Sampiao was a master of the vignette, creating musical dramas or novellas that play out in three to five minutes, pregnant with metaphors and vivid imagery. But he wasn’t just a brilliant lyricist. Beginning in the 1960s, the whole world over had no shortage of brilliant lyricists who wrote boring music. Sampaio’s gifts for melody and for using his voice to maximum effect are impeccable. (Although his guitar playing may have been technically rudimentary – he once said in an interview “I play guitar like a person who doesn’t know the erogenous zones makes love to a woman…” This album was produced by Raul Seixas, with whom Sampiao participated on a kind of underground ‘supergroup’ called “Sessão das Dez” a few years earlier, credited to the Sociedade de Grã-Ordem Kavernista (comprised of Sérgio and Raul, Edy Star, and Mirium Batucada). But while that album is saturated in lysergic irony and chaos, this album is focused and coherent. You can hear where Sampaio’s compositional style and vocal delivery had a profound influence on the early records by Seixas, who would take it’s nuance and delicacy and inject it with his oversized Dionysian personality and the cryptic pseudo-mystical ramblings of Paulo Coelho’s lyrics. “Eu quero botar meu bloco na rua” certainly has it’s moments of psychedelia, like the spaced-out “Viajei De Trem” and production flourishes scattered throughout, but it’s always in the service of a very precise, sophisticated vision. There isn’t a superfluous or self-indulgent note anywhere on this album. The orchestrations of strings, horns, harps and Moogs and are flawlessly mixed and never overdone. Seixas surely deserves some credit for this, as he employed some of these same production ideas on his own albums from this period (check out that opening horn riff of “Labarintos Negros” and tell me it doesn’t sound like like pure Raul). Musically and lyrically Sérgio could straddle the humorous, melodramatic, and deadly serious and often leave you wondering which is which. There are no bad songs on this album but some gems shine particularly bright. “Filme de terror” (leave the children with the neighbors!), the idiosyncratic sambas “Cala a Boca Zebedeu” and “Odete,” and the aforementioned “Viajei de trem” and the title cut. Over the last week I’ve been playing the beautiful track “Eu Sou Aquele Que Disse” over and over. It’s as close to a love song as you’ll get on this album.

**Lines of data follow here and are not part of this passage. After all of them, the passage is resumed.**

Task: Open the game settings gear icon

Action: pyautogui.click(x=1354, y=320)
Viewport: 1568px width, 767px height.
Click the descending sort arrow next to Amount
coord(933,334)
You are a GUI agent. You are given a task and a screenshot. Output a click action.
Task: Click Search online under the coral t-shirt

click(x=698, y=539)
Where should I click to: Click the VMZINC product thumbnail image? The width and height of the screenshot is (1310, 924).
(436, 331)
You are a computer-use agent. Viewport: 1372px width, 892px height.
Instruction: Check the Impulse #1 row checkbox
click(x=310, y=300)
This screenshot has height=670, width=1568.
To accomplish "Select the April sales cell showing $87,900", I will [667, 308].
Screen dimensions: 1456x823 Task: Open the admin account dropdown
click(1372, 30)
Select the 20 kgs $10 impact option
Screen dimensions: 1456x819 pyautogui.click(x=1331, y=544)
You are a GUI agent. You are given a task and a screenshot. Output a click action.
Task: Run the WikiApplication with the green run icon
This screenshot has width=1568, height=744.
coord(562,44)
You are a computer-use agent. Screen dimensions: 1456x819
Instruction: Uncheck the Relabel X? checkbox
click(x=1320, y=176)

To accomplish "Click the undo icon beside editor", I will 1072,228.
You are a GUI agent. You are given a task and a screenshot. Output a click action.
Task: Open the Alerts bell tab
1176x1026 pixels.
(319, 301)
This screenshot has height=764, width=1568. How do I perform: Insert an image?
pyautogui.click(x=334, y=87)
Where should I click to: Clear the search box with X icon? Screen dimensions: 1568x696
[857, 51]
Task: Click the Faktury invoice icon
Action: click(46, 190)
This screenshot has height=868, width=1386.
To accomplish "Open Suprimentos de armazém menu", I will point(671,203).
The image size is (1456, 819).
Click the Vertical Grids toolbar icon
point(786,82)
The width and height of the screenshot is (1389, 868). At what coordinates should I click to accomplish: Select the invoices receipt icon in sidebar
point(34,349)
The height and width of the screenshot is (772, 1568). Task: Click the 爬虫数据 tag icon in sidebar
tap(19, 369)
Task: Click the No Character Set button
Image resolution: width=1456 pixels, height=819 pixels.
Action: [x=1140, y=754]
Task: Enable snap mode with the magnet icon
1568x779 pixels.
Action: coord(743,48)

This record is strangely and shamefully out of print. Original vinyl copies are hard to come by, 1980s repressings are out there but usually overpriced, and the last time (maybe the only time?) it was released on CD was this Samba & Soul series. Ricardo Garcia usually does a very nice mastering work, but he really outdid himself on this one. A mastering engineer’s job often involves having to crank out a large volume of work in short space of time and I sometimes imagine the engineer being on autopilot, keeping themselves alert with coffee and maybe only half listening to an album as they tweak and adjust their settings. Not so with this album – it sounds to me like Garcia and project director Charles Gavin had a special affection for this album and probably spent a bit more time on it. The one glaring exception is the track “Da Maria de Lourdes,” which has had a heavy noise filter applied to it that mangles the higher frequencies. You should be able to hear this without any kind of fancy playback equipment, but if you pop on a pair of headphones you’ll really hear it. It’s too bad because it’s a blemish on what is otherwise a very gratifying remaster. And kudos to them for reprinting the entire lyrics featured on the inner sleeve of the LP.